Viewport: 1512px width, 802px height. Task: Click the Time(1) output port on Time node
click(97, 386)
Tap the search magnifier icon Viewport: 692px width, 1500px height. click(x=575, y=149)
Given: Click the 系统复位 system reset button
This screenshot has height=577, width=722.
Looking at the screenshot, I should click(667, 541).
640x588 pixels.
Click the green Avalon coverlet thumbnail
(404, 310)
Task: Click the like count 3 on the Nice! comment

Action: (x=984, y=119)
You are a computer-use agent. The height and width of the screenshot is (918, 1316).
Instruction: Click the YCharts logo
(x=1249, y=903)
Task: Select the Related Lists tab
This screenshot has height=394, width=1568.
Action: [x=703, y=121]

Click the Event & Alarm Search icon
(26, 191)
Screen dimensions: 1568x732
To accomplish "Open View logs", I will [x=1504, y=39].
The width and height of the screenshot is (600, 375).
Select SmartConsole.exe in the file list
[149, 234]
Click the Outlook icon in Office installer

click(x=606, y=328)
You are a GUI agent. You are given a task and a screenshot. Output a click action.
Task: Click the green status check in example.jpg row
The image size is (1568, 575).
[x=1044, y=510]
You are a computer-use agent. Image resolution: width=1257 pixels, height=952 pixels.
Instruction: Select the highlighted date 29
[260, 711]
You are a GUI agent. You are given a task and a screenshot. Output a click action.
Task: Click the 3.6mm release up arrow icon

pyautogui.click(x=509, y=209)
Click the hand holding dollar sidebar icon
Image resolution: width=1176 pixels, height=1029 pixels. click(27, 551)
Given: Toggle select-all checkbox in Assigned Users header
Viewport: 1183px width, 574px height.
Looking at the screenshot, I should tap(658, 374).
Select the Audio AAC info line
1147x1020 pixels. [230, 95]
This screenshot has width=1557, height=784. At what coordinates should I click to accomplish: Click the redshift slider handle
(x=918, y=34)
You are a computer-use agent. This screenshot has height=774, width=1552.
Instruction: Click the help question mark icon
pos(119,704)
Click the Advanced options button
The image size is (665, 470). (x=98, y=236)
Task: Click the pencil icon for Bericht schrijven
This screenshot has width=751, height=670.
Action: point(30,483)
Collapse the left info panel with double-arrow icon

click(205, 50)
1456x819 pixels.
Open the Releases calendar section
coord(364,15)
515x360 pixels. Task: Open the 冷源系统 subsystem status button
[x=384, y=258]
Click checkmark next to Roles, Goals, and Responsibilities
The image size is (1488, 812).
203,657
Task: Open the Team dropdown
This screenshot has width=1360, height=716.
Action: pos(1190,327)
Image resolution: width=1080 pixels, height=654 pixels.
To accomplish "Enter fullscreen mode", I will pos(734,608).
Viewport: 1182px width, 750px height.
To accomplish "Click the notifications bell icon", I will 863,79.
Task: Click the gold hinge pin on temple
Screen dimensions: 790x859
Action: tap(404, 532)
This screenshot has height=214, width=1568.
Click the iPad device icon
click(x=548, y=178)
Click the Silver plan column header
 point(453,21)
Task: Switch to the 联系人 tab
******
Convert the lines above into a numbered list, leaving out the blank lines.

1. Viewport: 1512px width, 802px height. Task: Click the Time(1) output port on Time node
2. click(97, 386)
3. Tap the search magnifier icon Viewport: 692px width, 1500px height. click(x=575, y=149)
4. Given: Click the 系统复位 system reset button
5. This screenshot has height=577, width=722.
6. Looking at the screenshot, I should click(667, 541).
7. 640x588 pixels.
8. Click the green Avalon coverlet thumbnail
9. (404, 310)
10. Task: Click the like count 3 on the Nice! comment
11. Action: (x=984, y=119)
12. You are a computer-use agent. The height and width of the screenshot is (918, 1316).
13. Instruction: Click the YCharts logo
14. (x=1249, y=903)
15. Task: Select the Related Lists tab
16. This screenshot has height=394, width=1568.
17. Action: [x=703, y=121]
18. Click the Event & Alarm Search icon
19. (26, 191)
20. Screen dimensions: 1568x732
21. To accomplish "Open View logs", I will [x=1504, y=39].
22. The width and height of the screenshot is (600, 375).
23. Select SmartConsole.exe in the file list
24. [149, 234]
25. Click the Outlook icon in Office installer
26. click(x=606, y=328)
27. You are a GUI agent. You are given a task and a screenshot. Output a click action.
28. Task: Click the green status check in example.jpg row
29. The image size is (1568, 575).
30. [x=1044, y=510]
31. You are a computer-use agent. Image resolution: width=1257 pixels, height=952 pixels.
32. Instruction: Select the highlighted date 29
33. [260, 711]
34. You are a GUI agent. You are given a task and a screenshot. Output a click action.
35. Task: Click the 3.6mm release up arrow icon
36. pyautogui.click(x=509, y=209)
37. Click the hand holding dollar sidebar icon
38. Image resolution: width=1176 pixels, height=1029 pixels. click(27, 551)
39. Given: Toggle select-all checkbox in Assigned Users header
40. Viewport: 1183px width, 574px height.
41. Looking at the screenshot, I should tap(658, 374).
42. Select the Audio AAC info line
43. 1147x1020 pixels. [230, 95]
44. This screenshot has width=1557, height=784. At what coordinates should I click to accomplish: Click the redshift slider handle
45. (x=918, y=34)
46. You are a computer-use agent. This screenshot has height=774, width=1552.
47. Instruction: Click the help question mark icon
48. pos(119,704)
49. Click the Advanced options button
50. The image size is (665, 470). (x=98, y=236)
51. Task: Click the pencil icon for Bericht schrijven
52. This screenshot has width=751, height=670.
53. Action: point(30,483)
54. Collapse the left info panel with double-arrow icon
55. click(205, 50)
56. 1456x819 pixels.
57. Open the Releases calendar section
58. coord(364,15)
59. 515x360 pixels. Task: Open the 冷源系统 subsystem status button
60. [x=384, y=258]
61. Click checkmark next to Roles, Goals, and Responsibilities
62. The image size is (1488, 812).
63. 203,657
64. Task: Open the Team dropdown
65. This screenshot has width=1360, height=716.
66. Action: pos(1190,327)
67. Image resolution: width=1080 pixels, height=654 pixels.
68. To accomplish "Enter fullscreen mode", I will pos(734,608).
69. Viewport: 1182px width, 750px height.
70. To accomplish "Click the notifications bell icon", I will 863,79.
71. Task: Click the gold hinge pin on temple
72. Screen dimensions: 790x859
73. Action: tap(404, 532)
74. This screenshot has height=214, width=1568.
75. Click the iPad device icon
76. click(x=548, y=178)
77. Click the Silver plan column header
78.  point(453,21)
79. Task: Switch to the 联系人 tab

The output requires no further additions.